Trying to have two entirely different types of experience compete with one another is like Paramount saying, "Yeah, 'A Song of Ice and Fire' is selling, and we want their audience, so we're replacing 50% of our movies with text, so we can appeal to that audience."
Say the average COD player buys an RPG and likes it because it appeals to his tastes or whatever. He asks to himself "are there more games like this?" so he branches out and starts playing more RPGs. Suddenly the company that made the first game has another loyal customer and the guy in question now enjoys a genre of games that he was missing out on.
This was, allegedly, the thing Nintendo was trying to do with the Wii. Using casual games to reel in non-gamers and slowly introduce them to more and more hardcore games. In the long run bolstering the overall gamer population.
That would be true, if every goddamn RPG wasn't trying to get COD's audience.
The only game out there that seems to be actually trying to deepen its RPG experience is Mass Effect 3, and it wasn't an RPG to begin with.
Or the fact that a genre that evolved from tabletop roleplaying games like Dungeons & Dragons might not appeal to the people who pushed tabletop gamers into lockers in high school.
^ He's talking about WRPGs. No, JRPGs are going in the opposite direction.
"This was, allegedly, the thing Nintendo was trying to do with the Wii. Using casual games to reel in non-gamers and slowly introduce them to more and more hardcore games. In the long run bolstering the overall gamer population."
Didn't work on the Wii, either. The only 3rd party games that sold were Ubisoft's casual games and titles based on already famous franchises.
I don't play JRPGs, for obvious reasons.
Also, they've got that hack Nomura and his disciples working on character design, but that's a whole other story.
I'd rather play an RPG that's pandering to COD players than a modern JRPG.
^JRPGs aren't just Square Enix you know.
And it's not just RPGs. It seems like the creators of every famous stealth game have simultaniously decided that stealth games are obselete and that gamers only want action.
Maybe. But the pizza cutter sword thing sort of blots out everything else.
COD and TF2 do have RPG elements. Which I hate. But they can do whatever they like within their own FPS genre. What I don't want is my pet genre to be diluted in a vain attempt to gain the audience of an entirely different kind of game.
I'm not saying that RPGs are inherently better vide-
Okay, well I am saying that, but here's the reason: Video games are an inherently interactive medium. Choices and the ability to change the story take advantage of the medium in order to tell a better, more immersive story. Any game that doesn't offer those sorts of options is only partially making use of the interactive medium.
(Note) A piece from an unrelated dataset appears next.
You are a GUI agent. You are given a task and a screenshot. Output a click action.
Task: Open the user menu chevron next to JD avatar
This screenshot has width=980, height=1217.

RPGs do it more often. If there was an FPS that allowed you to change your story, make deep and lasting decisions, I'd play the fuck out of it. But as it is, most FPSs are really just electronic sports. They're fun, but I don't feel like they make the best use of the medium.
^^ Presumably it's a 2D game.
RPGs don't make for better or more immersive stories. A lot of them are straight-up generic and stuff like Oblivion is so illusion-breaking I couldn't bear it.
Quite honestly, I think WRPGs limit themselves with the boxes they've trapped themselves in. (not that other genres don't) and they're dying out not because people are stupid, but because most of them are boring and so are their stories.
The idea that more choices and options makes for a better story is a woefully dumb one as well.
Deus Ex was an Action RPG, like Morrowind. The only thing it has in common with modern FPSs is its first person perspective. Oh, and guns.
^ I never played Silent Hill because I don't have a PS3, although I've heard good things about it.
Also, Oblivion isn't the perfect example of a WRPG. That award goes to games like Baldur's Gate, Ultima and Deus Ex.